As a little break from the series of posts I've been writing, about the Island Fiction series, I thought I'd offer a guest post by UK publisher/writer Nick Gillard. He says Le Bleuet bookshop "...bucks all the trends. It really is the exception that proves the rule. But it works! And just shows anything is possible. Remarkable place." With the population of Provence at around 4.5million this makes me wonder why we couldn't support something so culturally rich in at least one of our islands. Or are there some? Know of a genuinely Caribbean bookshop with a sincere passion for reading and selling Caribbean children's books? Tell us about it! (See below for Nick's post about Le Bleuet.)
Librairie ‘Le Bleuet’, Banon, Alpes-de-Haute-Provence, France.
If you were planning to open a bookshop these days I suspect even the new ‘business-friendly’ banks might raise an eyebrow or two. Certainly, you would be considered ‘high risk’ (i.e., don’t touch this with a barge pole) to locate the new shop in a small rural hilltop village, miles away from the nearest bourgeois metropolis. Surely that could never work? Well, yes it could actually. Bien sûr. A big MAIS OUIS in fact. For just off the main square of the beautiful Provencal village of Banon (perched 32 km north-east of Apt) lies Le Bleuet (or ‘The Cornflower’ to you and me) and it’s considered one of the best, not to mention successful, bookshops in Europe.
In fact, in the current bookselling climate of revolutionary change, it takes some time to absorb just how miraculous that last sentence really is. Banon is rightly famous for its goat’s cheese, charcuterie and alpine tranquillity but could it really sustain a four-storey bookstoreselling every type and genre of book imaginable?Parisian owner and former carpenter Joël Gattefosse has proved the impossible, building up his store from a small stationery shop (opening up in 1990) to a megalibrairie stocking over 190,000 titles and growing. And when I say build, he has even applied his carpentry skills to the fixtures and fittings including his charming trademark tower of carved wooden books that stand proudly if not defiantly at the entrance. This bookshop really is a browser’s heaven/haven.
The range is staggering and it would be quite easy to lose an entire afternoon here and still feel that much had been missed. There is a need to return. No real surprise then that bibliophiles, authors (Peter Mayle has held book signings here) and print pilgrims alike travel from afar to pay homage. As Gattefosse has been quoted as saying: "Whether a client buys Kafka in a cheap, paperback edition or in a deluxe edition, (what's important to me is that) s/he reads Kafka.

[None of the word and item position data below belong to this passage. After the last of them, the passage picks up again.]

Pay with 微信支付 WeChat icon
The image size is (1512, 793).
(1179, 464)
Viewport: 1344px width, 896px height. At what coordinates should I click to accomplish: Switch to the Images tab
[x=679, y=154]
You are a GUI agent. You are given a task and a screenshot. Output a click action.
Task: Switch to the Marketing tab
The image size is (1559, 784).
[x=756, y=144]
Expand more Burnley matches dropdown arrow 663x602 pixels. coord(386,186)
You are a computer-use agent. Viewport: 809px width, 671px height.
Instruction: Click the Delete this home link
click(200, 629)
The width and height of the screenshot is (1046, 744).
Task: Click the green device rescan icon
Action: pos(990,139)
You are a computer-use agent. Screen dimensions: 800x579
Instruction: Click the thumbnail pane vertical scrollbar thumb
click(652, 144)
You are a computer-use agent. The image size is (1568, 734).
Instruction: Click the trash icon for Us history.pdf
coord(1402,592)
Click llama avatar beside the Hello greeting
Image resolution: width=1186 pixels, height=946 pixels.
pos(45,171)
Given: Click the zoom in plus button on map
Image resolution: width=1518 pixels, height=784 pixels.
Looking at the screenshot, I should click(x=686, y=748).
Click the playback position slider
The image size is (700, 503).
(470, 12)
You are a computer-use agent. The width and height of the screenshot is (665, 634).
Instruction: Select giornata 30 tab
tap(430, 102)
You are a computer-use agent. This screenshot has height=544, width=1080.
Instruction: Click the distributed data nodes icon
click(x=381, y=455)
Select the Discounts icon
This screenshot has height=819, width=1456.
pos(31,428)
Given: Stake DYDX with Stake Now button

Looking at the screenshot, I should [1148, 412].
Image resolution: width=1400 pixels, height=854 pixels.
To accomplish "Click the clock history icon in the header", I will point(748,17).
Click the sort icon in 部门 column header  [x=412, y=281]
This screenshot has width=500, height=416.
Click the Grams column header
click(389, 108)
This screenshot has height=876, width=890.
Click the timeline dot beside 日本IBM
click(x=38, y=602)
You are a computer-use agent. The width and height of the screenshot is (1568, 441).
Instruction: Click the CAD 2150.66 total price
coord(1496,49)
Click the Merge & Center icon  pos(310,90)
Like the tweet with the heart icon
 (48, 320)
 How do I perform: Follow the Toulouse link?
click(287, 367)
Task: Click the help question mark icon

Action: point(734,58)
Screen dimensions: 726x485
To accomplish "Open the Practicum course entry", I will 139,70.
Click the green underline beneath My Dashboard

I buy as many books as Ican... I don't care if a book has to stay in the shelves for three years (before it sells).” And indeed it seems the secret of his undoubted success lies not only in his highly sophisticated stock management system as much as in his simple love of books and book selling.
Certainly, no visit to Provence can now be considered complete without a trip to this remarkable literary oasis. Indeed, the drive to Banon itself is reward enough.
So booksellers around the world please take note. The whole ethos of Le Bleueut shows us that location doesn’t matter. If it’s good people will come. And in this day and age, that’s as useful a business mantra as any world weary Dragon could muster. Vive le difference! Vive le Livre!